*** Opening of Given passage ***

Qarshi Bridge (or Qashqadaryo Bridge) is an ancient brick bridge built over the Qashqadaryo River flowing through the territory of Qarshi city, connecting the two parts of the city. It is considered one of the symbols of the city of Qarshi. The construction of this bridge, which has reached so far, was carried out in the second half of the 16th century. Qarshi bridge is the largest bridge built over Qashqadaryo.

By the decision of the Cabinet of Ministers, it was included in the national list of real estate objects of tangible cultural heritage. The bridge was last repaired in 2016.

==Etymology==

In the national list of real estate objects of tangible cultural heritage, the bridge is listed under the name of Qashqadaryo Bridge. Popularly and in some official sources, it is called Amir Temur Bridge, although it has no relation to Amir Temur. The bridge has several other names besides Qarshi Bridge. In particular, it was popularly known by such names as Shaibani bridge and Nikolaevsky bridge, and these names are also mentioned in historical sources.

*** Close of Given passage ***

- [Exercise tasks]
**1.** Decide whether each statement agrees with the passage on Qarshi Bridge. Answer yes or no, and quote the words from the passage that settle it.
(a) The bridge was built in the first half of the 16th century.
(b) The bridge's most recent repair took place in 2016.
(c) The name Amir Temur Bridge reflects a connection between the bridge and Amir Temur.
**2.** Answer these questions from the passage on Qarshi Bridge:
(a) Which river does the bridge cross?
(b) What name does the national list of tangible cultural heritage give the bridge?
(c) Which two popular names for the bridge also appear in historical sources?
The saved entries after this point are separate material and unrelated to the passage on Qarshi Bridge.

*** Opening of Source data ***

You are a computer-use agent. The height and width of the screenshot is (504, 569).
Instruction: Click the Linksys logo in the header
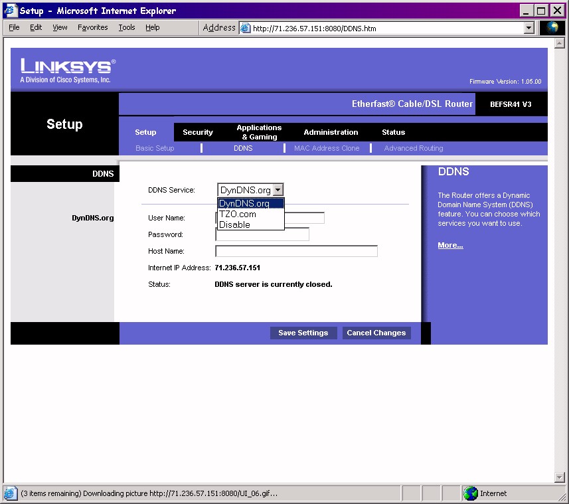[67, 70]
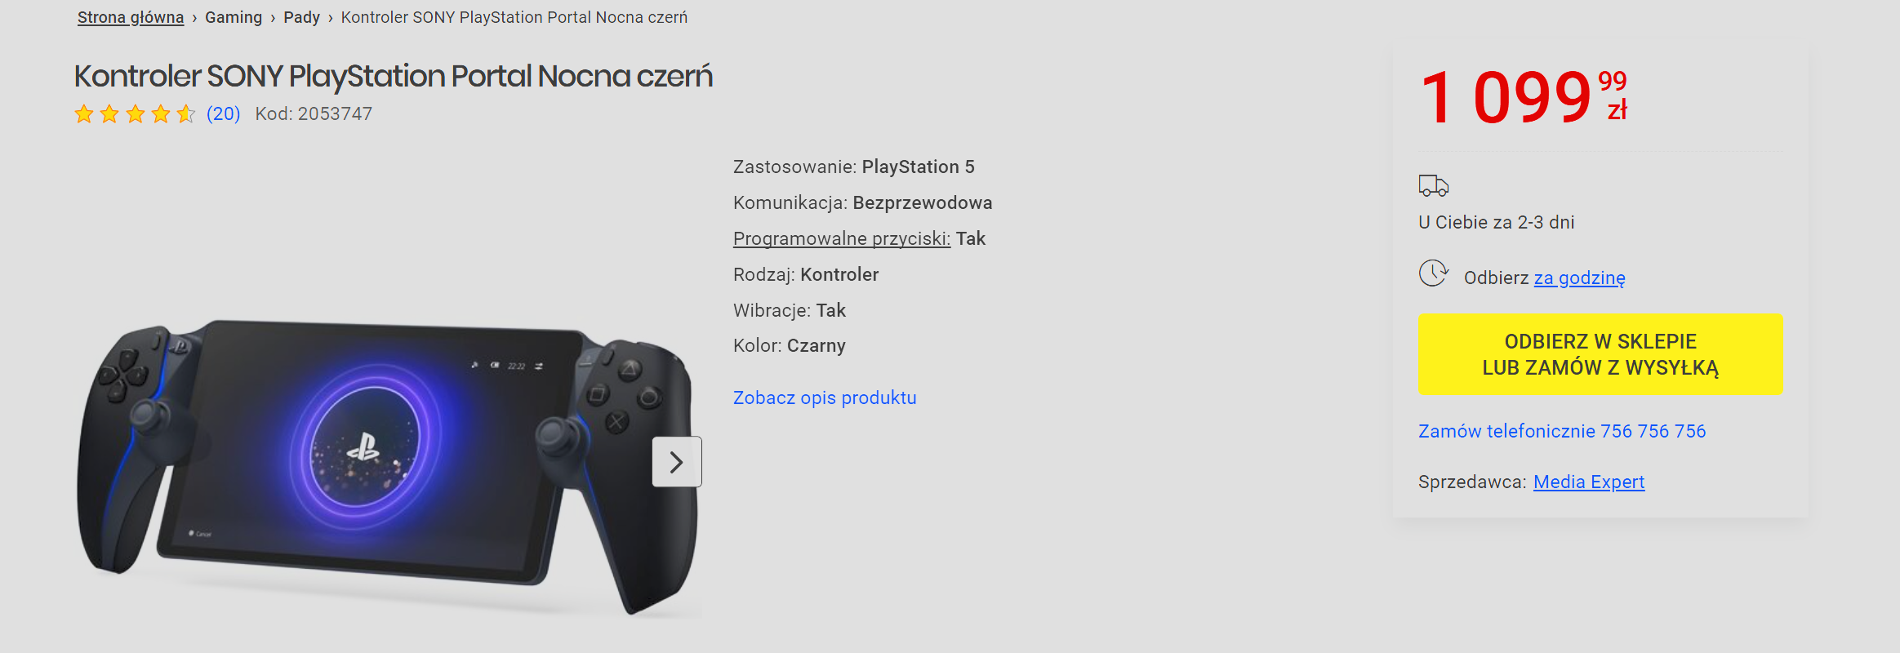1900x653 pixels.
Task: Click the clock pickup time icon
Action: (x=1433, y=273)
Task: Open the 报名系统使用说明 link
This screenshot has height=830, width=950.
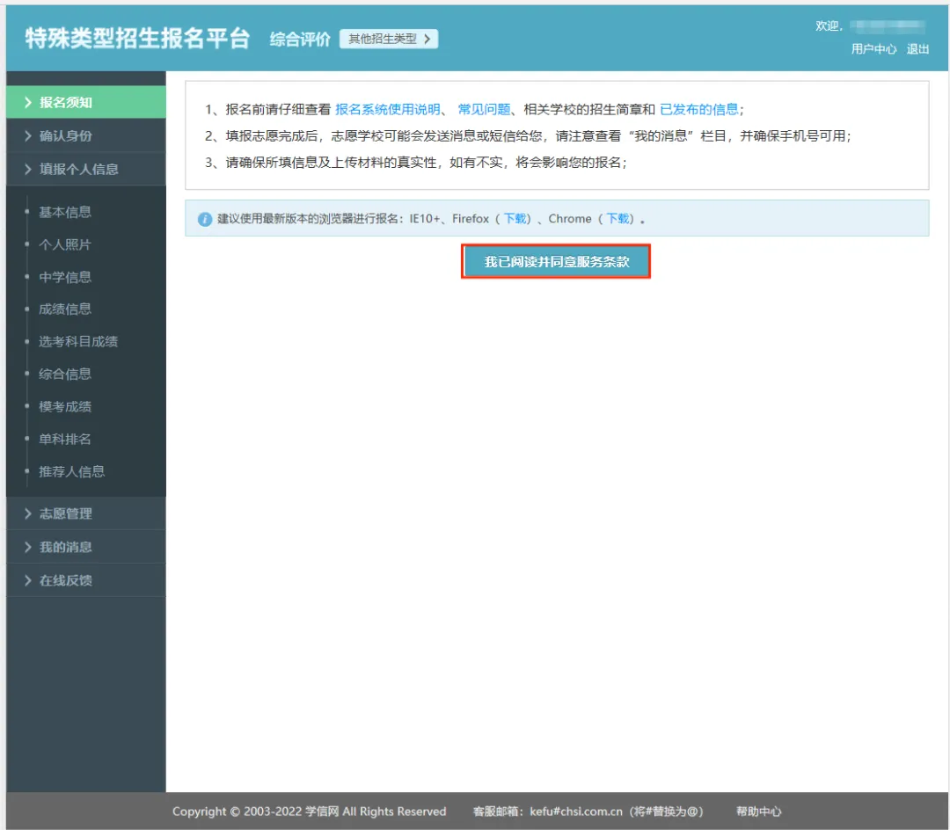Action: pos(387,110)
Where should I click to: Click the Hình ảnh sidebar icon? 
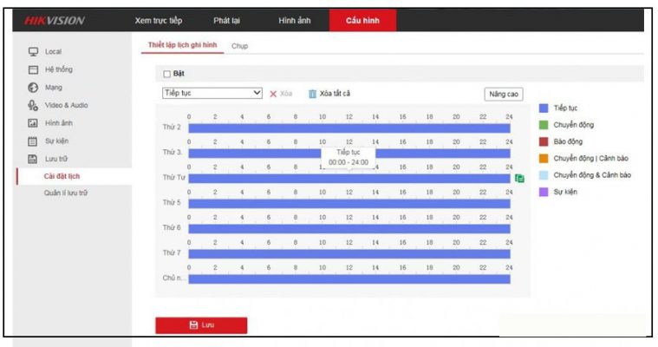click(34, 123)
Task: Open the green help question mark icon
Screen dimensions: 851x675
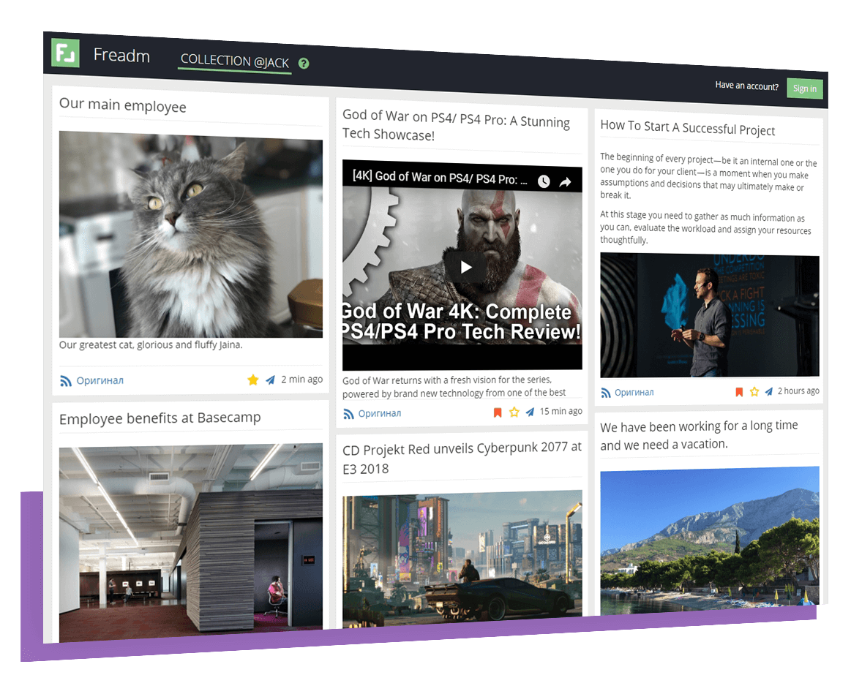Action: [304, 64]
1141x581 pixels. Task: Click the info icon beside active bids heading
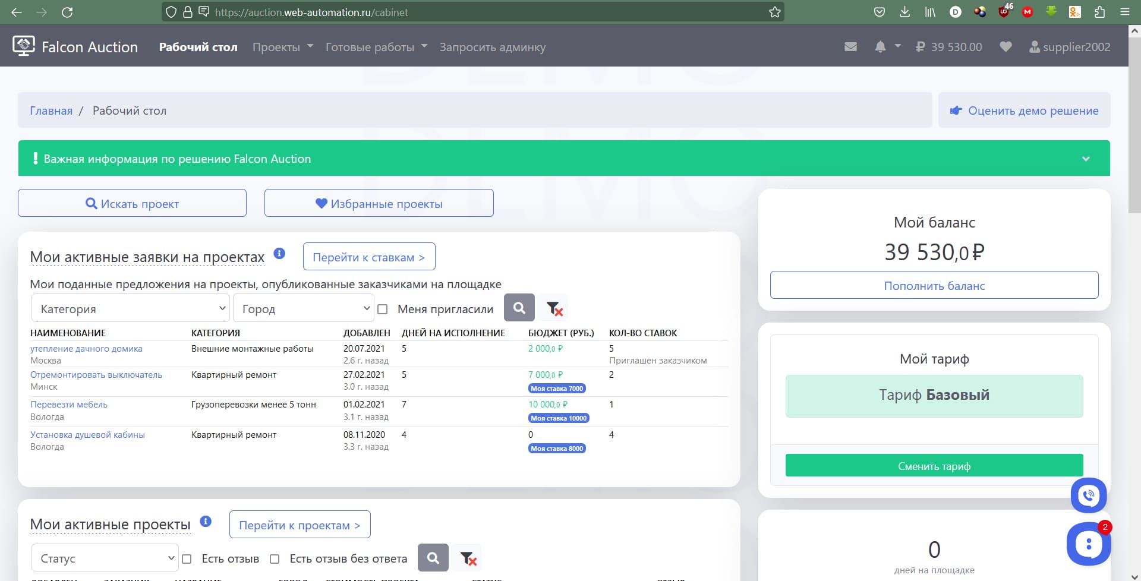click(x=279, y=254)
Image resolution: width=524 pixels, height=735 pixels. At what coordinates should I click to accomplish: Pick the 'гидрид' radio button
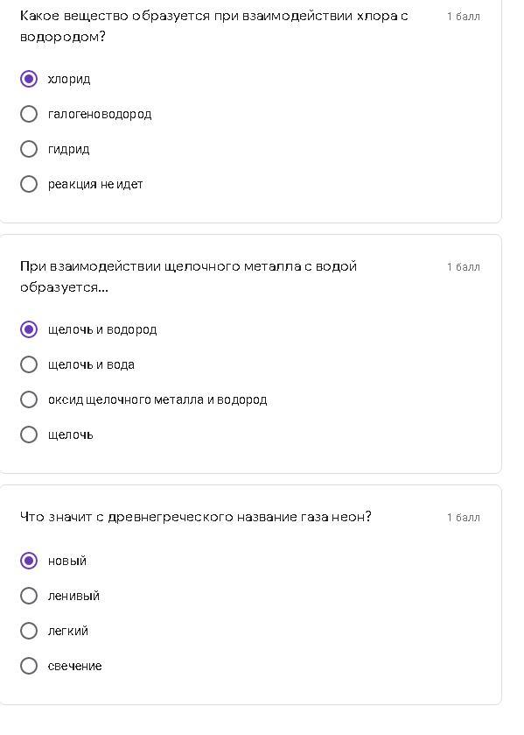tap(29, 149)
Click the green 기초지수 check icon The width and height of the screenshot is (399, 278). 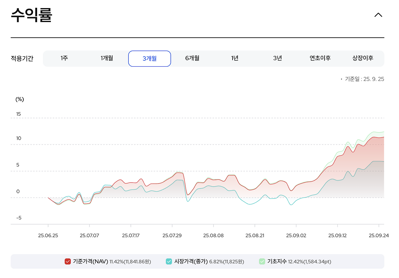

*** Close of Source data ***

- [Outputs for the tasks]
**1.**
(a) No: "was carried out in the second half of the 16th century"
(b) Yes: "The bridge was last repaired in 2016."
(c) No: "although it has no relation to Amir Temur"

**2.**
(a) The Qashqadaryo River
(b) Qashqadaryo Bridge
(c) Shaibani bridge and Nikolaevsky bridge